— Послушайте, Сэм. Профессия учителя очень важна!
— Вестмен во много раз важнее! Я это точно знаю, ведь я вестмен, а вы пока лишь прикоснулись к этой профессии. И я не желаю, чтобы вы стали учителем! Да еще получали за это деньги! Что за вздор! Сколько стоит книга, которую вы намерены написать?
— Один, два, а может, три доллара, зависит от объема.

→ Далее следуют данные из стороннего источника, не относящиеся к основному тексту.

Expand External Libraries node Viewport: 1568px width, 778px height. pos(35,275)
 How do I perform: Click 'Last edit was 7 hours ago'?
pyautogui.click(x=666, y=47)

— Великолепно! А сколько стоит шкура бобра? Вы хоть имеете представление об этом? Если будете ставить силки, заработаете значительно больше учителя читателей. Даже если они и найдутся, ничему, кроме глупостей, от вас не научатся. Зарабатывать деньги! Проще это делать на Западе. Здесь деньги лежат под ногами: в прерии, в лесах, между скал и на дне рек. А что за жизнь ждет вас! Вместо чистейшей родниковой воды Запада вы будете пить густые чернила, вместо медвежьей лапы или бизоньей вырезки жевать гусиное перо. Вместо роскошной голубизны над вами нависнет облупившийся потолок, а вместо зеленой мягкой травы под вами будет жесткая деревянная койка. Ревматизм обеспечен! Здесь вы восседаете на лошади, а там — в мягком кресле. Здесь в любую погоду пользуетесь всеми благами природы, там с первой каплей дождя раскрываете желтый или зеленый зонт. Здесь вы свободный и веселый человек с ружьем в руках, а там будете протирать штаны за письменным столом и попусту тратить силы на какую-то писанину. Эх, пожалуй, довольно, не то меня хватит удар. Если вы и на самом деле собираетесь стать учителем читателей, вас можно только пожалеть!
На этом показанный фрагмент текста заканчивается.